Dataset excerpts
+++++
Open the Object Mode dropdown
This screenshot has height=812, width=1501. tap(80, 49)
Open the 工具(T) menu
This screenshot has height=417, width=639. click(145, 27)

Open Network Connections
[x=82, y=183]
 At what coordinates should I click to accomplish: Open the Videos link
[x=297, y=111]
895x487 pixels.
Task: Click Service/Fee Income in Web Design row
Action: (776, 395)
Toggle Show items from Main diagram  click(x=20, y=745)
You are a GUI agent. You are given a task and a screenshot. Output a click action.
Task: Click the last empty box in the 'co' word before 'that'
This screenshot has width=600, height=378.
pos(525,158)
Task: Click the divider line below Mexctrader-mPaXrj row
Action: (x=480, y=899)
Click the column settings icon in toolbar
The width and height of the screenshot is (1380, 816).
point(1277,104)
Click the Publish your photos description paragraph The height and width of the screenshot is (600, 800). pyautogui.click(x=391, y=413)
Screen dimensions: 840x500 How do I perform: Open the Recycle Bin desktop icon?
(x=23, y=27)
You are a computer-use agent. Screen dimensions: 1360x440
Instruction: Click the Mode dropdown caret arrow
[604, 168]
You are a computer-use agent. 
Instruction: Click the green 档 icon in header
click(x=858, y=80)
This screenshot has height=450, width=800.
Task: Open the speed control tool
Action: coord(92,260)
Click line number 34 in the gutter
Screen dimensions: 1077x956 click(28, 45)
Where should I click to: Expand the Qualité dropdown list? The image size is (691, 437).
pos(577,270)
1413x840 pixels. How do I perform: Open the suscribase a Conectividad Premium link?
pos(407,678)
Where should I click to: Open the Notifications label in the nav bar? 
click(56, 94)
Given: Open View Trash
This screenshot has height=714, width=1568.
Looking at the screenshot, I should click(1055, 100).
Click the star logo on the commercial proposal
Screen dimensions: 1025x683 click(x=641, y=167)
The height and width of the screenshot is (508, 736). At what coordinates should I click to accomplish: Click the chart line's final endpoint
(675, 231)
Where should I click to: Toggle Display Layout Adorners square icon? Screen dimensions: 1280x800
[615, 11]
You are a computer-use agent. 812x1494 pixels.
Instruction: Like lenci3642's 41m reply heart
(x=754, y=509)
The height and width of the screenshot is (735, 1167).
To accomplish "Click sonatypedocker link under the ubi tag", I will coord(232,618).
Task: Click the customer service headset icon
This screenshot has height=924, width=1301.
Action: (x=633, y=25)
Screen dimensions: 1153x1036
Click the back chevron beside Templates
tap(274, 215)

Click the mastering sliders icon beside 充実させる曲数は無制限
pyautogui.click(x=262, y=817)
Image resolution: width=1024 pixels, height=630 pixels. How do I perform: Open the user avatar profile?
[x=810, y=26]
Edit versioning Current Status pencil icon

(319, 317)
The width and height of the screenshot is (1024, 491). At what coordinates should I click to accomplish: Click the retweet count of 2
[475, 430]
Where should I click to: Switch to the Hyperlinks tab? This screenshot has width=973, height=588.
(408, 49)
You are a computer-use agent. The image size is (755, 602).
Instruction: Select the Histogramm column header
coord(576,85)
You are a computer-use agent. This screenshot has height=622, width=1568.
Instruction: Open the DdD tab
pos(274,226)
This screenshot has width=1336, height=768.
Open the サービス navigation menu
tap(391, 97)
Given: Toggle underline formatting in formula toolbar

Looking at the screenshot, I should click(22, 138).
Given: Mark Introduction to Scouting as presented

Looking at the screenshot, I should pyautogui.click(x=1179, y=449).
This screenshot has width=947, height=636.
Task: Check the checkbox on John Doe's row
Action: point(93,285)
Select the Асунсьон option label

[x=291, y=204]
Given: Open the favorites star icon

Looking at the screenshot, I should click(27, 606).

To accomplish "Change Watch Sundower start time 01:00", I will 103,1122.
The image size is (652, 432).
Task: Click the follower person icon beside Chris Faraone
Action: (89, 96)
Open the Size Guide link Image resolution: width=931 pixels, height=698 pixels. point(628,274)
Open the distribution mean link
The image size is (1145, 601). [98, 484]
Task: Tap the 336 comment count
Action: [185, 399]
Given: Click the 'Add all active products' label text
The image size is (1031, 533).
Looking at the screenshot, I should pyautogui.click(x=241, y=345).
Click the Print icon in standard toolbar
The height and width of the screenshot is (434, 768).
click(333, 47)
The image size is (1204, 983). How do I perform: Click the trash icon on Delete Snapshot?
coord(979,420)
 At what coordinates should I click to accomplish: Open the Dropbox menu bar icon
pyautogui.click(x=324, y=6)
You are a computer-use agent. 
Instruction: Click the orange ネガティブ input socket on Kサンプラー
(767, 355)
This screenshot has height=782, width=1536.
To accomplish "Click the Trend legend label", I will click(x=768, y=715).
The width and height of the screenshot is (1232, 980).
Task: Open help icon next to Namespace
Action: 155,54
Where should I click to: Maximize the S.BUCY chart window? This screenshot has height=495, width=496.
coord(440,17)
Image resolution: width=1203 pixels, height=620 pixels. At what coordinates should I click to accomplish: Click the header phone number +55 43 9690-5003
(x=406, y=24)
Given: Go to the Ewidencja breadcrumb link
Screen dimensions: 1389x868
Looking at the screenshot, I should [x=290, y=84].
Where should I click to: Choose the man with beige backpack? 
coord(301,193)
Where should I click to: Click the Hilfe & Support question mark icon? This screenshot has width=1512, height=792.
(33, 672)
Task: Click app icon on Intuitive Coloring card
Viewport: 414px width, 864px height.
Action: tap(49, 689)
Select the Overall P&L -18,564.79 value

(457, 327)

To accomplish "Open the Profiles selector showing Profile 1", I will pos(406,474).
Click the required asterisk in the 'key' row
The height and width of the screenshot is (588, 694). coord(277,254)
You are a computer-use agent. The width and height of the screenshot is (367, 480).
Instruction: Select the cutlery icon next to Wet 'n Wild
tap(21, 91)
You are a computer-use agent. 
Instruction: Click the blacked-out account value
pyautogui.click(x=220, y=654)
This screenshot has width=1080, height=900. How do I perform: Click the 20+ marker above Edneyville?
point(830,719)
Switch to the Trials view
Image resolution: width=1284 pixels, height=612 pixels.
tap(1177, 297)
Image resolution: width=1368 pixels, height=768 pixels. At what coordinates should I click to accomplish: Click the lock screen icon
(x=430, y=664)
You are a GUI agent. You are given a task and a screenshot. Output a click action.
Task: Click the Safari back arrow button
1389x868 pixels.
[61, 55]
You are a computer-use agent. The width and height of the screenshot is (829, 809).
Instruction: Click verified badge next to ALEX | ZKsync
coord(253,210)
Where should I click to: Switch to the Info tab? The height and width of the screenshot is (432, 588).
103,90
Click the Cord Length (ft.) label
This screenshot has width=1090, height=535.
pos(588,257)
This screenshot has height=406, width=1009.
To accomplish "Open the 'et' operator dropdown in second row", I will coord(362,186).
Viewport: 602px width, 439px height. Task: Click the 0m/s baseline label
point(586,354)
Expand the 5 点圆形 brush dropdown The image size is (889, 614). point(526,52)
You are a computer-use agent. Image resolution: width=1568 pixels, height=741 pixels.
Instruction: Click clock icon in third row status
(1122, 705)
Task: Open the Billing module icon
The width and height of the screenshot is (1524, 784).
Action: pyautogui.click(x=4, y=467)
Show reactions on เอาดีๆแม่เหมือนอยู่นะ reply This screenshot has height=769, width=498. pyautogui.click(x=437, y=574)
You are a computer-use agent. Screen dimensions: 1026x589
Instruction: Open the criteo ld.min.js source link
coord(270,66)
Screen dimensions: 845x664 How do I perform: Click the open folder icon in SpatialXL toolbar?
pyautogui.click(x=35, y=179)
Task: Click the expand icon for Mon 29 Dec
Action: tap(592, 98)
+++++
Copy down every line of the entries containing the word "computer".

**Response box**
You are a computer-use agent. Screen dimensions: 1360x440
You are a computer-use agent. 
You are a computer-use agent. 812x1494 pixels.
You are a computer-use agent. The image size is (755, 602).
You are a computer-use agent. This screenshot has height=622, width=1568.
You are a computer-use agent. 
You are a computer-use agent. The width and height of the screenshot is (367, 480).
You are a computer-use agent. 
You are a computer-use agent. The width and height of the screenshot is (829, 809).
You are a computer-use agent. Image resolution: width=1568 pixels, height=741 pixels.
You are a computer-use agent. Screen dimensions: 1026x589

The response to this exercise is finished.